From government it would be nice to see some order in pension legislation. In Ontario, first, the province announced changes to the Pension Benefits Act that include new rules in surplus distribution. Within days a court brings down a long-awaited ruling in the infamous Monsanto case directly contradicting the government’s pro-plan-sponsor legislation. (Monsanto began in 1998 when the firm applied for a partial pension plan windup eventually rejected by regulators because there were no provisions to distribute surplus; appeals took the case to the end of 2002.) Ontario responded to the ruling by freezing pension changes and then withdrawing them altogether. Wasn’t anyone expecting Monsanto to ever end?
And nationally, there’s always the issue of the patchwork pension landscape, where companies operating in more than one province must adjust pension dealings. Support for more standardization across jurisdictions would be welcome.
From Ottawa it would be good to have money and action backing up all the promises of the national skills agenda — now dubbed the Innovation Strategy. Employers should wish for the best with this one. It may be the best hope for negating the looming period of labour shortages most organizations fear.
From job candidates, how about less people applying for positions with cover letters and resumes asking to be hired for some other occupation? Could they at least stop including the line about how their unrelated profession/education ideally prepares them for the advertised opening?
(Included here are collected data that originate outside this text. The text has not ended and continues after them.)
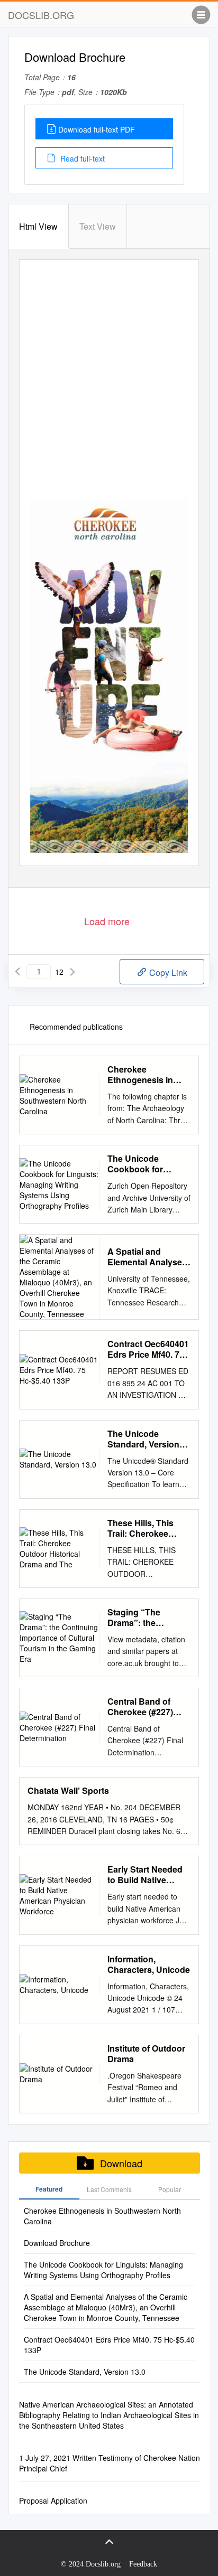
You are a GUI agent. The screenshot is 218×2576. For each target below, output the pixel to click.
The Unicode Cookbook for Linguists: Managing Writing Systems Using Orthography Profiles (148, 1163)
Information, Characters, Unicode (148, 1964)
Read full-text (81, 158)
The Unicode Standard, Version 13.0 (143, 1439)
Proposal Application (53, 2500)
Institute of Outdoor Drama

From the accounting department, HR could do with less emphasis on statistics for common sense initiatives that support healthy, productive workplaces. Finance needs to appreciate there are intangibles at play in people management that can be difficult to measure, but still important to the bottom line. Take wellness. HR can and should capture the value of such programs, but should it have to demonstrate return-on-investment down to the last penny? Is the same standard applied to multi-million dollar investments in new technology that isn’t that different from existing technology, or to the multitude of failed mergers and acquisitions?
And from senior management it would be nice to have more executives who appreciate both the value of people and the need for professionals educated to make the most of the labour force. Steady progress towards strategic HR across the profession can occur in 2003. It’s a realistic goal for the year ahead, but, unlike wishing for more supportive government, HR professionals will have to work to achieve senior team status.